(Your assignment): Find the string "entry" in the data, and copy out each line that has it.

===== Available records

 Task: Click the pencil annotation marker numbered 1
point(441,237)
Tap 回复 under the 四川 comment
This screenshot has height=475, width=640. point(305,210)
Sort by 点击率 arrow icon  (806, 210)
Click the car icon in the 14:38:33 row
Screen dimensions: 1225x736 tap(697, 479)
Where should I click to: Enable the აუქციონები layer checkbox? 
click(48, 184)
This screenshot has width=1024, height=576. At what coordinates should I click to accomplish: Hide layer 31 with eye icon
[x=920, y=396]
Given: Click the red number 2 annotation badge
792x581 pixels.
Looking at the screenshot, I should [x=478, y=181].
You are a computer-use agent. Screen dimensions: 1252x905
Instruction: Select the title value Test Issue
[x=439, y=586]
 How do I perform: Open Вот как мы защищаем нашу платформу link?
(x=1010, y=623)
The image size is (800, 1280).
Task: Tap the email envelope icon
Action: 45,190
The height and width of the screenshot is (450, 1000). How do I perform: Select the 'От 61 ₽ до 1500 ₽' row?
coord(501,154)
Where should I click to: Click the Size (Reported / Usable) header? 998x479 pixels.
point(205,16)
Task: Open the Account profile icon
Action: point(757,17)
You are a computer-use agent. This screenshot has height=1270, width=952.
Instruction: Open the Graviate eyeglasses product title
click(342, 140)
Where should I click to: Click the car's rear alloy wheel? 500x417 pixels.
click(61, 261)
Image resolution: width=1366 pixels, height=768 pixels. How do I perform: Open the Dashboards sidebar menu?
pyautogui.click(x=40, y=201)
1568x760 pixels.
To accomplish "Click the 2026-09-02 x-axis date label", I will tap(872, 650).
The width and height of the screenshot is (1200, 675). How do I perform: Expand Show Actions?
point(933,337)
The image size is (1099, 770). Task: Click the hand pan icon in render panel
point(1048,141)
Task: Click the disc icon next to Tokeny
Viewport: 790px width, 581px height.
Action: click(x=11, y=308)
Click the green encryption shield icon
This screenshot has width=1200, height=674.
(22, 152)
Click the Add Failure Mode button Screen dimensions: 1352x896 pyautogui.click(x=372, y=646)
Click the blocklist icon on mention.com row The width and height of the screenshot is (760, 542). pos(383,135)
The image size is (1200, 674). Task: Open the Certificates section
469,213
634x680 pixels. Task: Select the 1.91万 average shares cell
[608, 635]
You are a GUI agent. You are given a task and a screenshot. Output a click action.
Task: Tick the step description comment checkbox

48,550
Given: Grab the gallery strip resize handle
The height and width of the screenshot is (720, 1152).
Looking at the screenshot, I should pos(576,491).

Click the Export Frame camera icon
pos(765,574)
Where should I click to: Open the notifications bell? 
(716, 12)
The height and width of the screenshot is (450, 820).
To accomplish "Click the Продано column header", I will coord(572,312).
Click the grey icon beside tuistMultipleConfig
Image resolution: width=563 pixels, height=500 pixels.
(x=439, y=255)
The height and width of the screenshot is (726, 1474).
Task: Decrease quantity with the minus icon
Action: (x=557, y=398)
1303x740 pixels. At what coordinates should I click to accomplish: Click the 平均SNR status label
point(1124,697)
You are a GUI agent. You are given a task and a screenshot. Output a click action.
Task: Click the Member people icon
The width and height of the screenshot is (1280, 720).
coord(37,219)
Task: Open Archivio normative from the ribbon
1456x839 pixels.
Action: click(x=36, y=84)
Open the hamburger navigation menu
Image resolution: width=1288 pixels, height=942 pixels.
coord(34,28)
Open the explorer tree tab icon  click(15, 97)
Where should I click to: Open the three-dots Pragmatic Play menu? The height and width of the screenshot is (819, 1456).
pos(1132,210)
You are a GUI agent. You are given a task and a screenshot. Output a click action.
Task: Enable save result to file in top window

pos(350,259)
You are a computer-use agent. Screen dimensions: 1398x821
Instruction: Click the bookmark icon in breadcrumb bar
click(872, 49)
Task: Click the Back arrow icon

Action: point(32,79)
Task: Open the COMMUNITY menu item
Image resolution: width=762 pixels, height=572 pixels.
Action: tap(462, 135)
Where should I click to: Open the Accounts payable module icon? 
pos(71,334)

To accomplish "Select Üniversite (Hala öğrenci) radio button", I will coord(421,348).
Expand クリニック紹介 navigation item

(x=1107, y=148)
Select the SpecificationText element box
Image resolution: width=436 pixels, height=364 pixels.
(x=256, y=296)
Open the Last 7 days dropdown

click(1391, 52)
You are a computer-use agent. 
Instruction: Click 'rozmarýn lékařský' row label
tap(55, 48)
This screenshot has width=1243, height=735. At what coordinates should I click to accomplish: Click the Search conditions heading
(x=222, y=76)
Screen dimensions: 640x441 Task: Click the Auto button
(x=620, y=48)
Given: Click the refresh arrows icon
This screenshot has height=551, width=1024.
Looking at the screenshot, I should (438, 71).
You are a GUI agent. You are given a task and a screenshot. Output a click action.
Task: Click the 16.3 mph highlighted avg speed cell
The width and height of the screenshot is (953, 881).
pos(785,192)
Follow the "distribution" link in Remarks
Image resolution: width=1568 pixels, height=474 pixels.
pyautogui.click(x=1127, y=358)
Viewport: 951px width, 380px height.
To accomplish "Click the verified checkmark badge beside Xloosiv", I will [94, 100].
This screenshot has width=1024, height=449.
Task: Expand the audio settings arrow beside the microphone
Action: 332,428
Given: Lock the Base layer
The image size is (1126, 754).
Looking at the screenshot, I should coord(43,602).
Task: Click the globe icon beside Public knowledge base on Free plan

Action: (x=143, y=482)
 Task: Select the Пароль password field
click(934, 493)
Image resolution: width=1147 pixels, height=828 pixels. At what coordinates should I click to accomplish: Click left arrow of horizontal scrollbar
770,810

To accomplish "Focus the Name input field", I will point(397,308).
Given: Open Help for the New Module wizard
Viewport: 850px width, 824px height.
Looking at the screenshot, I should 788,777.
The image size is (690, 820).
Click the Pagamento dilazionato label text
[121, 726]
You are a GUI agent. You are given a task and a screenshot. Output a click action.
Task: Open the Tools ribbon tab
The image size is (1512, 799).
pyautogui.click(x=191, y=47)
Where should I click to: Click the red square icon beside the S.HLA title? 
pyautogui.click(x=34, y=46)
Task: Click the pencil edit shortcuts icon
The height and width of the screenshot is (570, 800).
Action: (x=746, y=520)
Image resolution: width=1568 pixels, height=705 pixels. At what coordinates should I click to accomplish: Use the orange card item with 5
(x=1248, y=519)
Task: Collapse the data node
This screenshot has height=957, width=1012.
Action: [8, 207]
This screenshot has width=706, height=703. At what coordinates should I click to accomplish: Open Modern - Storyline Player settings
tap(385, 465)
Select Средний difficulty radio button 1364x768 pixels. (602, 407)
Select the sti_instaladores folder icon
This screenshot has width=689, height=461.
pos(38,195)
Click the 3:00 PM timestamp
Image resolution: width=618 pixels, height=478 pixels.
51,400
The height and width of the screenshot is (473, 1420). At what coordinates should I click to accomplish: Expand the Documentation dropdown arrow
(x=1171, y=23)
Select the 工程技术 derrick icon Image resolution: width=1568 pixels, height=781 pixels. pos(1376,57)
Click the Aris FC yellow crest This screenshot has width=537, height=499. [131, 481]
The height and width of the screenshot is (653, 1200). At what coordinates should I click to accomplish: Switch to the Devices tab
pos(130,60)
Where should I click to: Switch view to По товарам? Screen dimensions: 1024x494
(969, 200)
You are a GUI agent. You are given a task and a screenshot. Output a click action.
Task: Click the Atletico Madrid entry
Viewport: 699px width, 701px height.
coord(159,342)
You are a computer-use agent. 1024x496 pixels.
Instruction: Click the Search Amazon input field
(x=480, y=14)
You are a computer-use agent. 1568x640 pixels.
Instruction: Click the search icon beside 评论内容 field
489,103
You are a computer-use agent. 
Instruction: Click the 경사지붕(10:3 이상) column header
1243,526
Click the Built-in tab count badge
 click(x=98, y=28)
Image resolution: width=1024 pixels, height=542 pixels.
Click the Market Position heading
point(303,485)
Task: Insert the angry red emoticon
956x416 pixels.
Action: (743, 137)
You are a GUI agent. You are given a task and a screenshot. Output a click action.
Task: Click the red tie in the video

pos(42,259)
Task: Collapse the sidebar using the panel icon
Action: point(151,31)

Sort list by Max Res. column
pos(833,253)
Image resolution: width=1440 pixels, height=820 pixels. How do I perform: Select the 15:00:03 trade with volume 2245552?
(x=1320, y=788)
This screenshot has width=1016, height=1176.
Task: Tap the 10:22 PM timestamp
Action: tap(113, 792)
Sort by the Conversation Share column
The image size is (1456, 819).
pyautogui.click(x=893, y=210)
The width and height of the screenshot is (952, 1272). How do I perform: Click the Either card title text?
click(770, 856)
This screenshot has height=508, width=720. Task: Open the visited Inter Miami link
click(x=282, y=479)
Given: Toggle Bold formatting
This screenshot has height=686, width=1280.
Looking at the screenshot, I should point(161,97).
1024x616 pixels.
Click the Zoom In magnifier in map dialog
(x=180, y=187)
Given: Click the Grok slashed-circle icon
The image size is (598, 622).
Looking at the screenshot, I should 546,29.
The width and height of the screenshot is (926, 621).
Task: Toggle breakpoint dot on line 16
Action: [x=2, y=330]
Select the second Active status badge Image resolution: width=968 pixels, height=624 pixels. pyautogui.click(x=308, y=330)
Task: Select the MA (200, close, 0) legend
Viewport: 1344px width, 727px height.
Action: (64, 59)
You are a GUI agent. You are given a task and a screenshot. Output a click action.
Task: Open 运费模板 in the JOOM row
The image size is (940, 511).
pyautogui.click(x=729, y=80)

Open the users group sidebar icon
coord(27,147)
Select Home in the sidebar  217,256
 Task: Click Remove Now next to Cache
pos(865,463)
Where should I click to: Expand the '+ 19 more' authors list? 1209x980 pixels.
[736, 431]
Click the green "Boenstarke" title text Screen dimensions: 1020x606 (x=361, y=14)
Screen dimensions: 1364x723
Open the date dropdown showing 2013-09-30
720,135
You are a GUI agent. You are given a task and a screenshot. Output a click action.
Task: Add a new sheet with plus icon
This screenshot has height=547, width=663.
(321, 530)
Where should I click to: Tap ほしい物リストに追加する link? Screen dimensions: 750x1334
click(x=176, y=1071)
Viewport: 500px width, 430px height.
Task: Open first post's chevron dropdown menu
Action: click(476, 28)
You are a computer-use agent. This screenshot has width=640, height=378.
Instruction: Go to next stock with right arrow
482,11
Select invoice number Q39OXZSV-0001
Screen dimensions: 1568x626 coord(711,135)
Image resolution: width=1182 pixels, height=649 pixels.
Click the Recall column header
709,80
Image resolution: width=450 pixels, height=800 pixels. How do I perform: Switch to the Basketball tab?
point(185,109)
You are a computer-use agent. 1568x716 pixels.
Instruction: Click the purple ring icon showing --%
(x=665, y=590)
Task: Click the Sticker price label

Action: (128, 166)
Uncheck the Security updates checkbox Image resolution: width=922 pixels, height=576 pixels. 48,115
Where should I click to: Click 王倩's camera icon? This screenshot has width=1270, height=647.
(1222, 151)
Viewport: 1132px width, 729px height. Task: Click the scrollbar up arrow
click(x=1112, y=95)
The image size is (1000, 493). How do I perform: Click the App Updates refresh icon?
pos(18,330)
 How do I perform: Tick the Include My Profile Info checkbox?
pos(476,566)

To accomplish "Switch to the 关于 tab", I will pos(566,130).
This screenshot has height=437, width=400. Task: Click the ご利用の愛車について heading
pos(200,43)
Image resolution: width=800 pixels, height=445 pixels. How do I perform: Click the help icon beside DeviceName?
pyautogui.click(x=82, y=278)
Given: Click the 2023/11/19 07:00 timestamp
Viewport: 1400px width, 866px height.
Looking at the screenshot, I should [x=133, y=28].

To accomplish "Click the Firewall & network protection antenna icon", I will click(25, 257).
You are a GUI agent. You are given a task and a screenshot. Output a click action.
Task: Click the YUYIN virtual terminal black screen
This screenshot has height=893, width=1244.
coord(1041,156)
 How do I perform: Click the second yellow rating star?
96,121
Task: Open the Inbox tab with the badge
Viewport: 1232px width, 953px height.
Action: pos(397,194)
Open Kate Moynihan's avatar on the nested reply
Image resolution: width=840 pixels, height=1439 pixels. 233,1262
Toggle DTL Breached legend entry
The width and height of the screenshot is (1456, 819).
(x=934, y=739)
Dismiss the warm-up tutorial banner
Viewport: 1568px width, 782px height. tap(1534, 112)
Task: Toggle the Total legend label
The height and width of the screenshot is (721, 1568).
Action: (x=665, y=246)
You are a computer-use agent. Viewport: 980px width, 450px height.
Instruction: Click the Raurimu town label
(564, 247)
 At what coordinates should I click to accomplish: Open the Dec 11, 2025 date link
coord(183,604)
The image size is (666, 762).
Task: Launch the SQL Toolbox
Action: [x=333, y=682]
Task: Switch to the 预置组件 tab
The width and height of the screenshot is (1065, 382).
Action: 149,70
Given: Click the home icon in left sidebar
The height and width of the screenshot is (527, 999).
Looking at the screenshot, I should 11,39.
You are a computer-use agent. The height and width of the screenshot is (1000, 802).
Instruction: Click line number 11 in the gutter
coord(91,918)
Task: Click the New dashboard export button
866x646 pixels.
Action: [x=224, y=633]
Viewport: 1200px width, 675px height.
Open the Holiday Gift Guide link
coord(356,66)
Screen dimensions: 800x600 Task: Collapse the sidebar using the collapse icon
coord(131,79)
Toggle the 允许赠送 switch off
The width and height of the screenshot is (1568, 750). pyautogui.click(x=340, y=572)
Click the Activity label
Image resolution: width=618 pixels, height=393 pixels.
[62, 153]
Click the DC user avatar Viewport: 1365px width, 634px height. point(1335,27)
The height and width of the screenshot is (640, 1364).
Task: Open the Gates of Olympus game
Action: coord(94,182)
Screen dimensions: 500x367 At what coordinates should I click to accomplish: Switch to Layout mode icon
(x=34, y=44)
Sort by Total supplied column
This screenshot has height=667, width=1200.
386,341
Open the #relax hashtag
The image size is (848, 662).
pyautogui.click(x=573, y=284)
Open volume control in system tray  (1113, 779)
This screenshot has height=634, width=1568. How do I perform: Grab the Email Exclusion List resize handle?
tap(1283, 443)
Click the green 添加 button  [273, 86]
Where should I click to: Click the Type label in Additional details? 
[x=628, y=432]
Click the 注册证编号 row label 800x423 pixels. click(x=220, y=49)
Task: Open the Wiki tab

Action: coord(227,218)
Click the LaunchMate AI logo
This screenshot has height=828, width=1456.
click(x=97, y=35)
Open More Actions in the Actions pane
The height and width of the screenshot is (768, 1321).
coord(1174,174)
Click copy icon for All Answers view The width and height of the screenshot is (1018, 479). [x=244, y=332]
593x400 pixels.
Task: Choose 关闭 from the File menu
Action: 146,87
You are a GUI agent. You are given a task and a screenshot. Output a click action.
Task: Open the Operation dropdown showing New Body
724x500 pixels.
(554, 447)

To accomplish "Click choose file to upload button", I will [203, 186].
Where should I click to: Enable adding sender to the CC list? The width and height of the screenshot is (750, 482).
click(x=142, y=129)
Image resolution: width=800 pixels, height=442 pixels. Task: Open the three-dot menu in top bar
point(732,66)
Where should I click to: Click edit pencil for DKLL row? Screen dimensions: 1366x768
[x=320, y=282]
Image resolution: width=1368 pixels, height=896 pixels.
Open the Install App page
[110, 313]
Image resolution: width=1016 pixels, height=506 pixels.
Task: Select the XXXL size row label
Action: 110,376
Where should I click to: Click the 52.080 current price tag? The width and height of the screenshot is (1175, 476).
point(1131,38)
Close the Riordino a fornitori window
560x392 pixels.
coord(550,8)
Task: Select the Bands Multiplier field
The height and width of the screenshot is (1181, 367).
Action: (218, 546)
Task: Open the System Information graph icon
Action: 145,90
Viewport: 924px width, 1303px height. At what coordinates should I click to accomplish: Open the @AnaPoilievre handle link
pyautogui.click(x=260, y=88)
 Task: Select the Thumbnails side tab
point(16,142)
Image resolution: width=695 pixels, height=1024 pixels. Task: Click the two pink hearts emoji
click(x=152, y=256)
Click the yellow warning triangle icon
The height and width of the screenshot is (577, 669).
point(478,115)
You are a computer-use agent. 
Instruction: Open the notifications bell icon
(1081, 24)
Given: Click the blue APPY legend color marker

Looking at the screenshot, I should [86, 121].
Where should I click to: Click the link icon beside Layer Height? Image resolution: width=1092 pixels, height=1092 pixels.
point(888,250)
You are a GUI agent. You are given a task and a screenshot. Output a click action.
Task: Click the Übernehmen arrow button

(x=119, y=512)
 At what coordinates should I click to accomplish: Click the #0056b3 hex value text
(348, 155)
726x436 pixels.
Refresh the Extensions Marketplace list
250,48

==========

(Task answer):
Task: Click the Atletico Madrid entry
Toggle DTL Breached legend entry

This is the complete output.